» What to work on: Update the lines below by changing every "Where should I click to" to "Where do I click to". Keep everything else the same.
%%
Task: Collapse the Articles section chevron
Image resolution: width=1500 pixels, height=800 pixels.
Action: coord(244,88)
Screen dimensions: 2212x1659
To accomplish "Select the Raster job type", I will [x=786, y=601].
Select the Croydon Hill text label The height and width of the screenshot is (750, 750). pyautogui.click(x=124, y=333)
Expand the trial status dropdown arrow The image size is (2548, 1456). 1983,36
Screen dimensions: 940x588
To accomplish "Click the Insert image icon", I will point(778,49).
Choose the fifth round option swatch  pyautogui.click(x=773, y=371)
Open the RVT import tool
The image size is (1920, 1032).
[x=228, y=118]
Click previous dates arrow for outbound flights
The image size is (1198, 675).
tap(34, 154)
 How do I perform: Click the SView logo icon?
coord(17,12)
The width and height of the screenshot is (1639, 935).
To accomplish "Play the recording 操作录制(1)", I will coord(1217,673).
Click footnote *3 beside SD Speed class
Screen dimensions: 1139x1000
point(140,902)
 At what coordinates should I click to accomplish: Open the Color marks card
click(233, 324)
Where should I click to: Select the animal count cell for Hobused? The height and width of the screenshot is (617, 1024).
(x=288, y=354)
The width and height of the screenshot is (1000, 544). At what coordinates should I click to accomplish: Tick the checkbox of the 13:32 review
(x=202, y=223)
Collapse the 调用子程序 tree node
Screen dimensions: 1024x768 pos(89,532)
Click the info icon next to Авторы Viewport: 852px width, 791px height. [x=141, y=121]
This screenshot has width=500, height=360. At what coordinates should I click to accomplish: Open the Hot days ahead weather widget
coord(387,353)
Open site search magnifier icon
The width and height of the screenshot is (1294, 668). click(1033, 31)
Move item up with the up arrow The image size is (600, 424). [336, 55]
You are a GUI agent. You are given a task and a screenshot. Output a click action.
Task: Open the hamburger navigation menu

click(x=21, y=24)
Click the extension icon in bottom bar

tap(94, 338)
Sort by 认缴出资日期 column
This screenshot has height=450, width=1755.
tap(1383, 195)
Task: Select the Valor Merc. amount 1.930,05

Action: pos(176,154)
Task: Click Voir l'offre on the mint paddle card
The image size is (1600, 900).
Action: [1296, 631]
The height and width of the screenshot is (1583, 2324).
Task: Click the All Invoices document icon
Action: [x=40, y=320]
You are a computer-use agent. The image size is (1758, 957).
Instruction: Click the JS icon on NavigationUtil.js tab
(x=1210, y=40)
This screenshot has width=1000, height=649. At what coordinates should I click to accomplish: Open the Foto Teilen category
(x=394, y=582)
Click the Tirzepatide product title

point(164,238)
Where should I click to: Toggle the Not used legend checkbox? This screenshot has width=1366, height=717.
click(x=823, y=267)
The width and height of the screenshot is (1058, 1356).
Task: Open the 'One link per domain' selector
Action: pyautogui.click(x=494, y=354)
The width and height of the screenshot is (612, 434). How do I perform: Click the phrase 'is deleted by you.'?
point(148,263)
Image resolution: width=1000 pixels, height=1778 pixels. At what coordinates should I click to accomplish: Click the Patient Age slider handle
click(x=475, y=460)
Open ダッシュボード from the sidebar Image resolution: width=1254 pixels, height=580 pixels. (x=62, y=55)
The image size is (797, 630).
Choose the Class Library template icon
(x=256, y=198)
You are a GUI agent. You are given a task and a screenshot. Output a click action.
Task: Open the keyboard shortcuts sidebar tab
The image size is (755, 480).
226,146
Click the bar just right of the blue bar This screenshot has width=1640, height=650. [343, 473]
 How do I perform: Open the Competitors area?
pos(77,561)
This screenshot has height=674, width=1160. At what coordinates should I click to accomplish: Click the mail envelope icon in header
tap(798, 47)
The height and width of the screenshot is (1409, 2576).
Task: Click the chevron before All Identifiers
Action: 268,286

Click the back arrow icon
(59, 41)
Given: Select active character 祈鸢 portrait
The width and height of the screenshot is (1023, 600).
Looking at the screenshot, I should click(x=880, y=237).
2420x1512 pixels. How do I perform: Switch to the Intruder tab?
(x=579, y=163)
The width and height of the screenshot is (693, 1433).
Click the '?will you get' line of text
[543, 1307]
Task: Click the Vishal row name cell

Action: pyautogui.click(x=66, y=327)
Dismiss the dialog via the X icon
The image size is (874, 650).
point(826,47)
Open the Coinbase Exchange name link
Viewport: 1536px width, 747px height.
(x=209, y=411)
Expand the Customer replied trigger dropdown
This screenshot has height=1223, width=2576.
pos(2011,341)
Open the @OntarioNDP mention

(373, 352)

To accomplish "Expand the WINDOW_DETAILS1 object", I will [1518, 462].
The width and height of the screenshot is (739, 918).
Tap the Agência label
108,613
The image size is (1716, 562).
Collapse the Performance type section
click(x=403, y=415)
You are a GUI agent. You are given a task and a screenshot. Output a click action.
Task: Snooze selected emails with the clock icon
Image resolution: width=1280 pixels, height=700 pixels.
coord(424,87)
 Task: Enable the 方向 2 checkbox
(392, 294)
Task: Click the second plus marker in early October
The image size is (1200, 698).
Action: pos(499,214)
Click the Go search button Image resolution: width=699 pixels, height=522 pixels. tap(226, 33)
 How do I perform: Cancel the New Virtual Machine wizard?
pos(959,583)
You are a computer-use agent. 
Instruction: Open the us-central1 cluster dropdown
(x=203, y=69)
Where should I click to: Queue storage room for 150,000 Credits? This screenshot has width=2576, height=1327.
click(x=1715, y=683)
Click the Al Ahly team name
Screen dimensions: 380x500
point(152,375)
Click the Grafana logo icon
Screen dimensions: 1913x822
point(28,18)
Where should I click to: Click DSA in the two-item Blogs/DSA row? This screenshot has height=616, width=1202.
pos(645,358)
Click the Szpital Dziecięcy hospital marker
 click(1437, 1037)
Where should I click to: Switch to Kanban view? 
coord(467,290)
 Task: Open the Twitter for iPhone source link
%%
» Result of the task:
Task: Collapse the Articles section chevron
Image resolution: width=1500 pixels, height=800 pixels.
Action: coord(244,88)
Screen dimensions: 2212x1659
To accomplish "Select the Raster job type", I will [x=786, y=601].
Select the Croydon Hill text label The height and width of the screenshot is (750, 750). pyautogui.click(x=124, y=333)
Expand the trial status dropdown arrow The image size is (2548, 1456). 1983,36
Screen dimensions: 940x588
To accomplish "Click the Insert image icon", I will point(778,49).
Choose the fifth round option swatch  pyautogui.click(x=773, y=371)
Open the RVT import tool
The image size is (1920, 1032).
[x=228, y=118]
Click previous dates arrow for outbound flights
The image size is (1198, 675).
tap(34, 154)
 How do I perform: Click the SView logo icon?
coord(17,12)
The width and height of the screenshot is (1639, 935).
To accomplish "Play the recording 操作录制(1)", I will coord(1217,673).
Click footnote *3 beside SD Speed class
Screen dimensions: 1139x1000
point(140,902)
 At what coordinates should I click to accomplish: Open the Color marks card
click(233, 324)
Where do I click to: Select the animal count cell for Hobused? The height and width of the screenshot is (617, 1024).
(x=288, y=354)
The width and height of the screenshot is (1000, 544). At what coordinates should I click to accomplish: Tick the checkbox of the 13:32 review
(x=202, y=223)
Collapse the 调用子程序 tree node
Screen dimensions: 1024x768 pos(89,532)
Click the info icon next to Авторы Viewport: 852px width, 791px height. [x=141, y=121]
This screenshot has width=500, height=360. At what coordinates should I click to accomplish: Open the Hot days ahead weather widget
coord(387,353)
Open site search magnifier icon
The width and height of the screenshot is (1294, 668). click(1033, 31)
Move item up with the up arrow The image size is (600, 424). [336, 55]
You are a GUI agent. You are given a task and a screenshot. Output a click action.
Task: Open the hamburger navigation menu

click(x=21, y=24)
Click the extension icon in bottom bar

tap(94, 338)
Sort by 认缴出资日期 column
This screenshot has height=450, width=1755.
tap(1383, 195)
Task: Select the Valor Merc. amount 1.930,05

Action: pos(176,154)
Task: Click Voir l'offre on the mint paddle card
The image size is (1600, 900).
Action: [1296, 631]
The height and width of the screenshot is (1583, 2324).
Task: Click the All Invoices document icon
Action: [x=40, y=320]
You are a computer-use agent. The image size is (1758, 957).
Instruction: Click the JS icon on NavigationUtil.js tab
(x=1210, y=40)
This screenshot has width=1000, height=649. At what coordinates should I click to accomplish: Open the Foto Teilen category
(x=394, y=582)
Click the Tirzepatide product title

point(164,238)
Where do I click to: Toggle the Not used legend checkbox? This screenshot has width=1366, height=717.
click(x=823, y=267)
The width and height of the screenshot is (1058, 1356).
Task: Open the 'One link per domain' selector
Action: pyautogui.click(x=494, y=354)
The width and height of the screenshot is (612, 434). How do I perform: Click the phrase 'is deleted by you.'?
point(148,263)
Image resolution: width=1000 pixels, height=1778 pixels. At what coordinates should I click to accomplish: Click the Patient Age slider handle
click(x=475, y=460)
Open ダッシュボード from the sidebar Image resolution: width=1254 pixels, height=580 pixels. (x=62, y=55)
The image size is (797, 630).
Choose the Class Library template icon
(x=256, y=198)
You are a GUI agent. You are given a task and a screenshot. Output a click action.
Task: Open the keyboard shortcuts sidebar tab
The image size is (755, 480).
226,146
Click the bar just right of the blue bar This screenshot has width=1640, height=650. [343, 473]
 How do I perform: Open the Competitors area?
pos(77,561)
This screenshot has height=674, width=1160. At what coordinates should I click to accomplish: Click the mail envelope icon in header
tap(798, 47)
The height and width of the screenshot is (1409, 2576).
Task: Click the chevron before All Identifiers
Action: 268,286

Click the back arrow icon
(59, 41)
Given: Select active character 祈鸢 portrait
The width and height of the screenshot is (1023, 600).
Looking at the screenshot, I should click(x=880, y=237).
2420x1512 pixels. How do I perform: Switch to the Intruder tab?
(x=579, y=163)
The width and height of the screenshot is (693, 1433).
Click the '?will you get' line of text
[543, 1307]
Task: Click the Vishal row name cell

Action: pyautogui.click(x=66, y=327)
Dismiss the dialog via the X icon
The image size is (874, 650).
point(826,47)
Open the Coinbase Exchange name link
Viewport: 1536px width, 747px height.
(x=209, y=411)
Expand the Customer replied trigger dropdown
This screenshot has height=1223, width=2576.
pos(2011,341)
Open the @OntarioNDP mention

(373, 352)

To accomplish "Expand the WINDOW_DETAILS1 object", I will [1518, 462].
The width and height of the screenshot is (739, 918).
Tap the Agência label
108,613
The image size is (1716, 562).
Collapse the Performance type section
click(x=403, y=415)
You are a GUI agent. You are given a task and a screenshot. Output a click action.
Task: Snooze selected emails with the clock icon
Image resolution: width=1280 pixels, height=700 pixels.
coord(424,87)
 Task: Enable the 方向 2 checkbox
(392, 294)
Task: Click the second plus marker in early October
The image size is (1200, 698).
Action: pos(499,214)
Click the Go search button Image resolution: width=699 pixels, height=522 pixels. tap(226, 33)
 How do I perform: Cancel the New Virtual Machine wizard?
pos(959,583)
You are a computer-use agent. 
Instruction: Open the us-central1 cluster dropdown
(x=203, y=69)
Where do I click to: Queue storage room for 150,000 Credits? This screenshot has width=2576, height=1327.
click(x=1715, y=683)
Click the Al Ahly team name
Screen dimensions: 380x500
point(152,375)
Click the Grafana logo icon
Screen dimensions: 1913x822
point(28,18)
Where do I click to: Click DSA in the two-item Blogs/DSA row? This screenshot has height=616, width=1202.
pos(645,358)
Click the Szpital Dziecięcy hospital marker
 click(1437, 1037)
Where do I click to: Switch to Kanban view? 
coord(467,290)
 Task: Open the Twitter for iPhone source link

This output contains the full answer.